One invoice, dated Oct. 31, noted that the building’s contractor found gas leaks in two units, and that corrosion would require them to replace 50 feet of gas lines in crawl space spanning five apartments. Sokolow also said that the building owner “contracts with a monthly pest control service to exterminate in the common areas, outside the building and inside resident apartments on a rotating basis and upon request.” Sokolow didn’t respond to a question clarifying whether the work was ultimately carried out. 

Rodriguez maintains that neither NOVO nor Brookland Investments has communicated with tenants about the gas issues, and that ongoing issues with gas leaks indicate that more repair work needs to be done. 

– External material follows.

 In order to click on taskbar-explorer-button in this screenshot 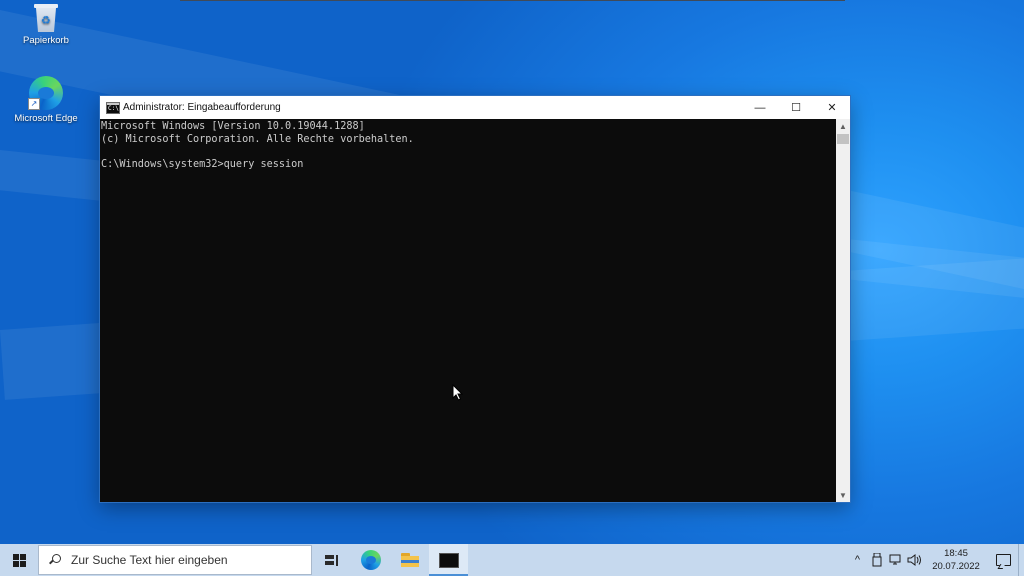, I will do `click(410, 560)`.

For her part, Rodriguez is not sentimental: the 12-year resident of 1511 Franklin St. is an encyclopedia of dates, records, and photographs. She and her neighbors have lived with the issues plaguing their building for so long that she barely registers the smell of natural gas perfuming her halls.

In May, wearing a pastel Golden Girls T-shirt and a pair of oversized sunglasses, she marched from one floor to another, from the front porch to the parking lot and basement, identifying rat nests and unsealed windows and exposed wiring that runs directly into the dirt at her feet.

“We live in fear,” she says simply. Just a week before, a judge ordered that beginning in January, Rodriguez’ rent be reduced by about $200 per month. 

But these women say they have no interest in leaving the building: they’re organizing to protect a found community, one that watches each others’ kids, organizes potlucks, and advocates on behalf of each other. Shortly before that evening’s tenant association meeting, as people began to trickle into folding chairs arranged in a crescent along boxes of pizza in the building’s foyer, Rogers paused in the stairwell. 

She remembers moving into the building several years ago with her partner, who has since passed away, thinking about how charming it was from the outside, dreaming about their future together. As the years progressed and life got harder, she was struck by an organizer’s sign hanging inside the elevator, asking whether the reader had to choose between feeding their kids or putting gas in the car. She remembers feeling seen, and motivated to action – that at a time when rent is more expensive than ever, she and her neighbors shouldn’t have to spend so much money on a home that doesn’t feel safe to them.

“We’re just letting people know what their rights are and that they have a chance to make things right,” Rogers says, “from what has been wrong to them for so long.”